-- Start Extract --

Another Look at God in Light of the Evil in the World (Part 1)


Love is a key component to understanding the problem of evil.



I introduced the problem of evil in a previous blog post, looking at God in light of the evil in the world. My writing is prompted by the discussion series being conducted by over 800 churches in the Chicago, explore God, taking on some of the big questions about faith.

I have tackled various aspects of the problem of pain before, but getting to a place of understanding is an ongoing process. I write as a way of working through issues to gain understanding. My understanding continues to grow and sometimes to change.

In the previous post, I suggested that we should approach the problem of evil in a similar fashion to the way we approach science,. Not that faith questions are susceptible of scientific inquiry, per se, but the answers aren’t always obvious. Sometimes they take considerable work on our part. We shouldn’t be lazy and give up simply because the work is hard.

As with science, we need to start with a premise. For the theist, the premise is that God exists. For the Christian, the God who exists is revealed in Scripture. He is a maximal being – maximally great, maximally good and maximally powerful. Of course, this is where the problem of evil arises for the Christian.

The problem of evil takes on different form, depending on the way each religion describes God. Not all religions describe God as a maximal, personal and volitional Being. For the Christian, therefore, the problem of evil leads to the question:

How can a good and all-powerful God allow evil, pain and suffering to exist in the world?

The skeptic would say: 1) either God isn’t all powerful, or 2) God isn’t good; or 3) God doesn’t exist at all (at least not as Christians conceive God).

I am not going to argue for the existence of God in this article. I am going to assume God exists as Scripture reveals Him. The proofs are satisfying to me, and I believe intellectually and experientially in the God of the Bible.

If God is God, then, how do we reconcile the issues posed in the problem of evil?

As with any complex problem, we need to hold to the premises we are given. Is there a way to do that? Can we harmonize these things? I think we can.

The problem of pain is an issue for every religion, for theism, generally, and even for atheism. If we really wanted to be comprehensive about it, we would see how each religion and atheism deal with the issue, but I am only addressing a Christian response here.

For the Christian response, of course, we have to look at the Bible. We find there that God is not only a maximal being, He is love, and He has made mankind (male and female) in His own image. Since He is love, and He made us in His image, He has made us to know and to reflect love. Love, then, is a key component to understanding the problem of evil.

What is love? This is a good place to start to reach an understanding, if God is love.

One thing about love is that it isn’t coercive. Love doesn’t force itself on others. That’s why rape is wrong. I may have the most passionate feelings in the world toward a woman, but raping her (or coercing or manipulating her, etc.), if she rejects me, would not be an act of love.

Since God is love, therefore, He will not force Himself on us; and, since we are made in the image of God, God must protect our ability to reject Him in order for us to have the capacity to love in return – anything else would not allow us to love (God or anyone else) – because love is ultimately a selfless, volitional action. Love defers to the best interests of its object.

-- End Extract --

> _Task brief_
Return verbatim the passage of the essay on the problem of evil that opens with the words containing "One thing about" and closes with "of its object.".

-- Start Source material --

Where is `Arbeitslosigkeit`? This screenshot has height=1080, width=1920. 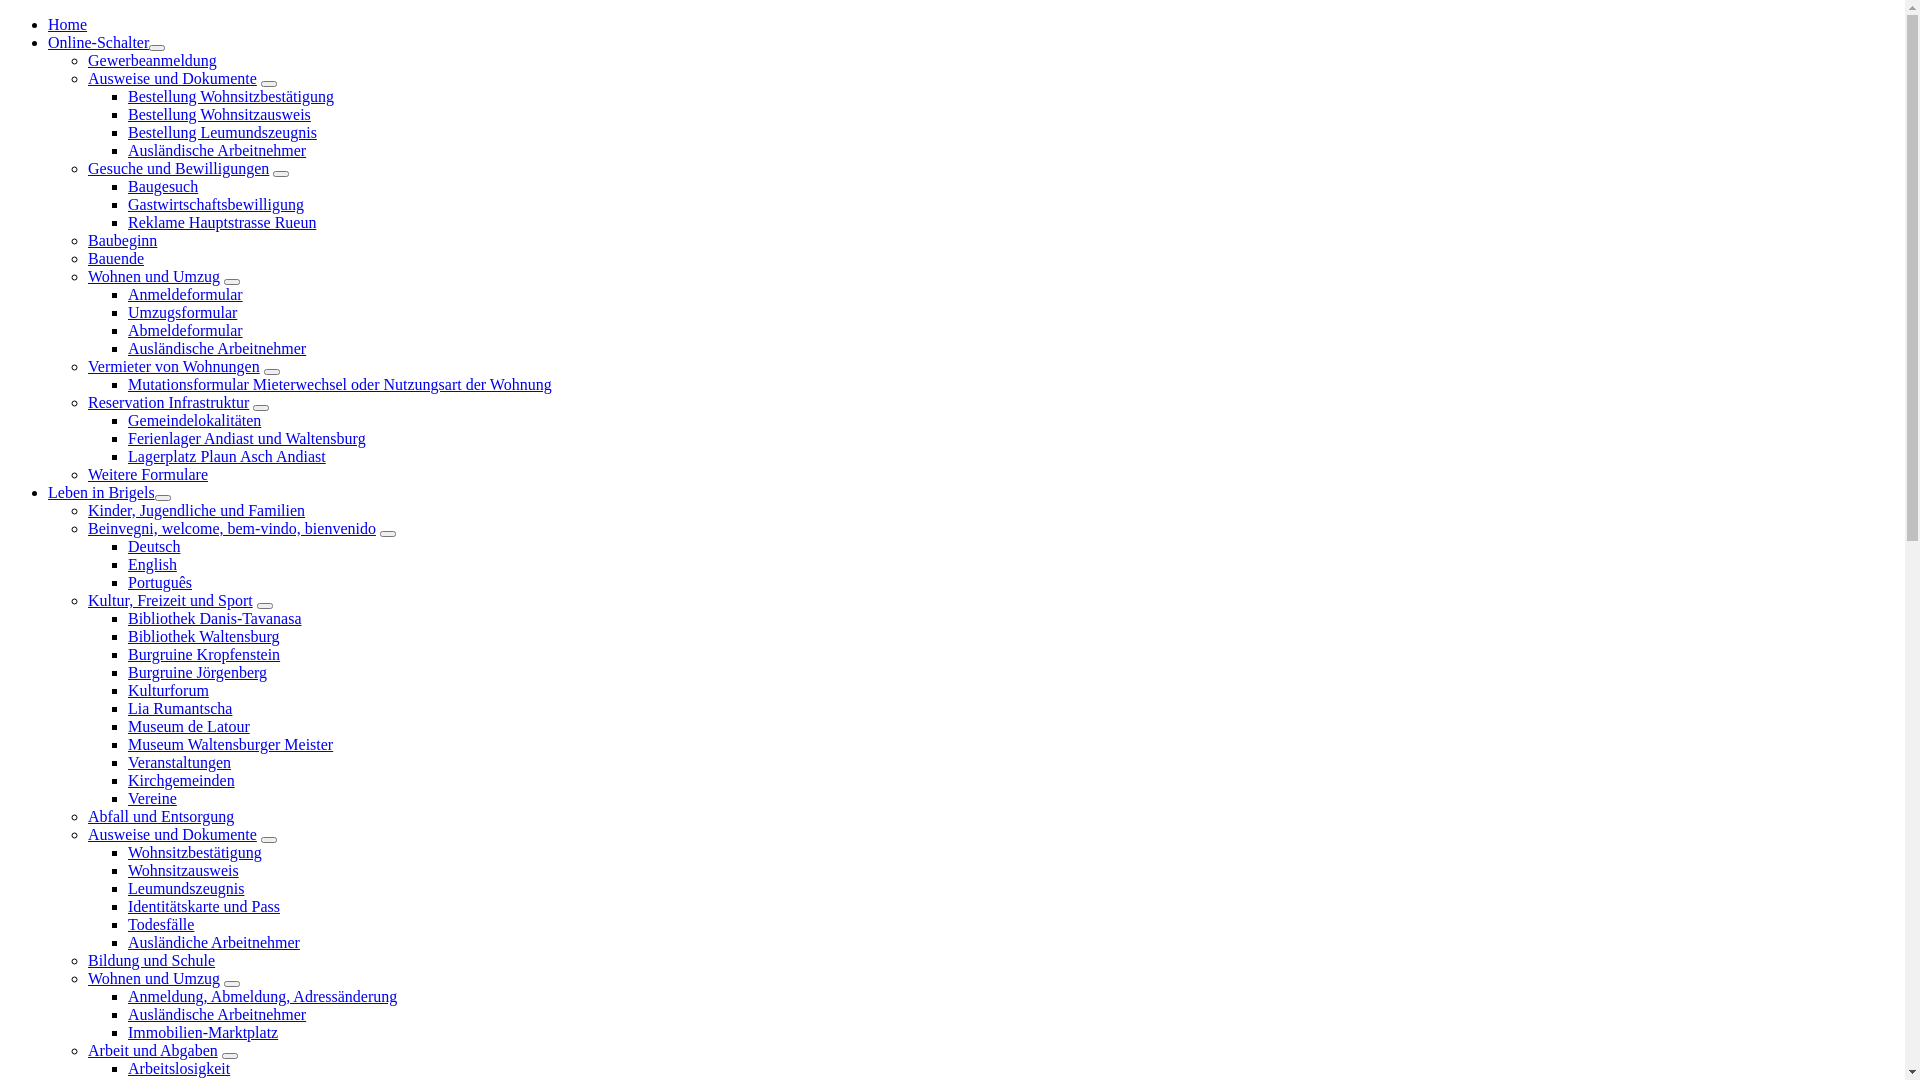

-- End Source material --

> _Expected answer_
One thing about love is that it isn’t coercive. Love doesn’t force itself on others. That’s why rape is wrong. I may have the most passionate feelings in the world toward a woman, but raping her (or coercing or manipulating her, etc.), if she rejects me, would not be an act of love.

Since God is love, therefore, He will not force Himself on us; and, since we are made in the image of God, God must protect our ability to reject Him in order for us to have the capacity to love in return – anything else would not allow us to love (God or anyone else) – because love is ultimately a selfless, volitional action. Love defers to the best interests of its object.